The line containing "Finanse, ubezpieczenia (582, 2064)" marks the end: restate word for word every line from the first line of the entries below through that one.
BEGIN EXCERPTED RECORDS
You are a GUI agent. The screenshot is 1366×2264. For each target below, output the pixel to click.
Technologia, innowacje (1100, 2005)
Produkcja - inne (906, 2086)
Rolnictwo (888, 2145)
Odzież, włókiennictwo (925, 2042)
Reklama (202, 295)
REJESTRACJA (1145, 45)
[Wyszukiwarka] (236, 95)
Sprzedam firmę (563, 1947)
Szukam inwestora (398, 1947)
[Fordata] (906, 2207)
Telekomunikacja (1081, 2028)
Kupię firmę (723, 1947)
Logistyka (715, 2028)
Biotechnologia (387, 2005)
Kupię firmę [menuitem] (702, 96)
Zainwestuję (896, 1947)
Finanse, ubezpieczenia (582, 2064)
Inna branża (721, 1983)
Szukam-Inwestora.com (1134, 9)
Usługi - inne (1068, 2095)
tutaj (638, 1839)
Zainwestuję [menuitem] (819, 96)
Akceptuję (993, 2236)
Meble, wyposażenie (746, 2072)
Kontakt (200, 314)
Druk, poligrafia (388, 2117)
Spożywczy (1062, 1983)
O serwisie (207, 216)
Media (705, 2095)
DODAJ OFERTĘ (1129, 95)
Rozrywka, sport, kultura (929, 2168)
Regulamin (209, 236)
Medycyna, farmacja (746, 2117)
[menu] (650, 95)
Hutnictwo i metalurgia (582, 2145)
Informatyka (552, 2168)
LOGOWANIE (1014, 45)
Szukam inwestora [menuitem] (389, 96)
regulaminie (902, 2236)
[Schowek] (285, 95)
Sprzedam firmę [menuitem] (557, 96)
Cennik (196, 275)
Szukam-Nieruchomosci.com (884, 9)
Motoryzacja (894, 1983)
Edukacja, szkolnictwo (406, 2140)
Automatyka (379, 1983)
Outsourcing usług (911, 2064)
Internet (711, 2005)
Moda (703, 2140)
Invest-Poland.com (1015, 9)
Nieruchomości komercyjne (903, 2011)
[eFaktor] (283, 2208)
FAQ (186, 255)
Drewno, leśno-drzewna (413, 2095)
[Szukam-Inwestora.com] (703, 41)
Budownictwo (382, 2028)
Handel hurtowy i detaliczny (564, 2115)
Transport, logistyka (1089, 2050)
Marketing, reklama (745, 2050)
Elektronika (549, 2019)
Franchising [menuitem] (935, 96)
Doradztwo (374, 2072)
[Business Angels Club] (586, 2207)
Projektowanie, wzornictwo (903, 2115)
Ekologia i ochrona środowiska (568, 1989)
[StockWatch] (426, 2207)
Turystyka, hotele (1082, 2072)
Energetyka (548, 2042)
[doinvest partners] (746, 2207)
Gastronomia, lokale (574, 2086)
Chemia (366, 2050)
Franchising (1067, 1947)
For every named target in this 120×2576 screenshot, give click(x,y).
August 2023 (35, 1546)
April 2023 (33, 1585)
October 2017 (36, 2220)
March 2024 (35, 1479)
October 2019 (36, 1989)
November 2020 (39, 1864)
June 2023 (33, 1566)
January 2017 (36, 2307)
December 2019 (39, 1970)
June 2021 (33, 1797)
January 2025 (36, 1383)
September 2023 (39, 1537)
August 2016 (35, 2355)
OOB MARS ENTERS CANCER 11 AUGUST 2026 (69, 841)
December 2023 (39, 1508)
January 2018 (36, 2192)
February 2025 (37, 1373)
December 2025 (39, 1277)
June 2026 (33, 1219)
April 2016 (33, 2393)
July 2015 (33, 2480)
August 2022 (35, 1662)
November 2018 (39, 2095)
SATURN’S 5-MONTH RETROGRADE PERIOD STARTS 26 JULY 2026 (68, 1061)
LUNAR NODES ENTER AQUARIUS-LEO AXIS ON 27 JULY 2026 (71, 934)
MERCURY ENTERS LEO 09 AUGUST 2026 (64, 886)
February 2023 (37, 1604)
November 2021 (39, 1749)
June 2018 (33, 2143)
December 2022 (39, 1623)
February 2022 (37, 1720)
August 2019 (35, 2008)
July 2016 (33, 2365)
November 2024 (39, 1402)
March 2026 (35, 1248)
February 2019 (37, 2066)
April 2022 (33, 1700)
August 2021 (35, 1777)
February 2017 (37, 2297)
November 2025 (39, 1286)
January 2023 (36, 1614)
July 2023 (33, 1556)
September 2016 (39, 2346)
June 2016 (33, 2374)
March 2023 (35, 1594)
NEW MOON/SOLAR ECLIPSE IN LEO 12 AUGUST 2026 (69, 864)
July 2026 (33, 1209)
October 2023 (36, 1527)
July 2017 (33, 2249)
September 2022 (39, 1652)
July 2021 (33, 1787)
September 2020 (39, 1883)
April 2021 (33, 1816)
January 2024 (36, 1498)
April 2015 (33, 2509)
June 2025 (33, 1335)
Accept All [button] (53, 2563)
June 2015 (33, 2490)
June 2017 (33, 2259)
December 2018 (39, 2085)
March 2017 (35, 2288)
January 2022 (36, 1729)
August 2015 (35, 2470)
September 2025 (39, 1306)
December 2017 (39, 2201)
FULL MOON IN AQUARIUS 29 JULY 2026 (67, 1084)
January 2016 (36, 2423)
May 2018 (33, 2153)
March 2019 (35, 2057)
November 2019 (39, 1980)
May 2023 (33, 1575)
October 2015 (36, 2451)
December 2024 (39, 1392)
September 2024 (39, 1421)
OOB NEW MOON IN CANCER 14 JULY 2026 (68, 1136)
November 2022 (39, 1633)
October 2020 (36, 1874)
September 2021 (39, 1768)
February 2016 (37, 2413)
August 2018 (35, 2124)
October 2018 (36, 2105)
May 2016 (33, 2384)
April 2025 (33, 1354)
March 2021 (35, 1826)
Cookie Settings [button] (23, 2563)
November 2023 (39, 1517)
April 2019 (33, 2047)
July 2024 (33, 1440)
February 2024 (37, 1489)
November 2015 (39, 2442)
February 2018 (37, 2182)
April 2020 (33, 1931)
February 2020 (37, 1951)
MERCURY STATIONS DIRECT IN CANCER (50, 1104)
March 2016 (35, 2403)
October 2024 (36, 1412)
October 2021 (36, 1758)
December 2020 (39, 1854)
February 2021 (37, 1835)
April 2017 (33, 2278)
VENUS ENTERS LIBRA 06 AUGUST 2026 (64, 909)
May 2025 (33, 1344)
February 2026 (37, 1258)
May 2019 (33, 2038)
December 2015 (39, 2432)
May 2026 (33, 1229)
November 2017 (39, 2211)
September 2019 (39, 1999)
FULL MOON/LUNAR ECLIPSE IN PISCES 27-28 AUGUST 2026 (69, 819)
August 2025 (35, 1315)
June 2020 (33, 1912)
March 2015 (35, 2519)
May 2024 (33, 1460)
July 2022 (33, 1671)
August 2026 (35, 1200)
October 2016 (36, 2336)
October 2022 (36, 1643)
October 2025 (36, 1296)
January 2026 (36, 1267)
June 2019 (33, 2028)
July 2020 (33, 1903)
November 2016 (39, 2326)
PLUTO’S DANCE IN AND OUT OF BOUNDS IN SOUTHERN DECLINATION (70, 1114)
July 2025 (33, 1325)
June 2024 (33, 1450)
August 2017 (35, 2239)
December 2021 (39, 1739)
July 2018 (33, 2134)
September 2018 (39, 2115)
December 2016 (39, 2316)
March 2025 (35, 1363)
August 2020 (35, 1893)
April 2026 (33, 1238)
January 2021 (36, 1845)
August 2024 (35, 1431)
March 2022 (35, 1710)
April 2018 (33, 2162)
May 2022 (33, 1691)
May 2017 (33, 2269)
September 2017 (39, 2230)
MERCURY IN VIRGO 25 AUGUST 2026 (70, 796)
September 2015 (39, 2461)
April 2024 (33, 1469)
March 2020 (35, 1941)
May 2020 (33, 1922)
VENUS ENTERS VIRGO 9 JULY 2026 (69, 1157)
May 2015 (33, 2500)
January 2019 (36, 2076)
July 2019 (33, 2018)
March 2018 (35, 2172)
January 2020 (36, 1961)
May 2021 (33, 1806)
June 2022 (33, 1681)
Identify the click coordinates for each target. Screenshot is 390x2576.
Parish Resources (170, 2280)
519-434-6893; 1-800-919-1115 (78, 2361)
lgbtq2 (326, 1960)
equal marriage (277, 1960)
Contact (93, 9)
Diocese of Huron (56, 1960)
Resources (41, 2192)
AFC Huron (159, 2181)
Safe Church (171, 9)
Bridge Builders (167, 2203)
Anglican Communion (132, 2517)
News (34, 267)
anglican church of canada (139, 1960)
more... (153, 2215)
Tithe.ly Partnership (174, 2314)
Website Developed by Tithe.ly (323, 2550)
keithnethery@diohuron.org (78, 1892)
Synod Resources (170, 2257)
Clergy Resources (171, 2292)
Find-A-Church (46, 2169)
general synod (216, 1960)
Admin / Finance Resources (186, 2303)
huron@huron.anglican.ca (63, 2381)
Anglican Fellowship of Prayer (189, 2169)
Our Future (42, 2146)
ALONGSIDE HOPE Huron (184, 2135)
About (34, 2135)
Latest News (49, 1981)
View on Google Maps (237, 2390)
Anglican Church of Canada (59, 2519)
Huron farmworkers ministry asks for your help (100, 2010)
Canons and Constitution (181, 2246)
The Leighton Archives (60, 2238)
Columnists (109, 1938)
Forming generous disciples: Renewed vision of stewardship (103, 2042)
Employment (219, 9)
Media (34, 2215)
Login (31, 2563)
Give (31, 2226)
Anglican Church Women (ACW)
END EXCERPTED RECORDS
RESULT OF THE EXERCISE:
You are a GUI agent. The screenshot is 1366×2264. For each target below, output the pixel to click.
Technologia, innowacje (1100, 2005)
Produkcja - inne (906, 2086)
Rolnictwo (888, 2145)
Odzież, włókiennictwo (925, 2042)
Reklama (202, 295)
REJESTRACJA (1145, 45)
[Wyszukiwarka] (236, 95)
Sprzedam firmę (563, 1947)
Szukam inwestora (398, 1947)
[Fordata] (906, 2207)
Telekomunikacja (1081, 2028)
Kupię firmę (723, 1947)
Logistyka (715, 2028)
Biotechnologia (387, 2005)
Kupię firmę [menuitem] (702, 96)
Zainwestuję (896, 1947)
Finanse, ubezpieczenia (582, 2064)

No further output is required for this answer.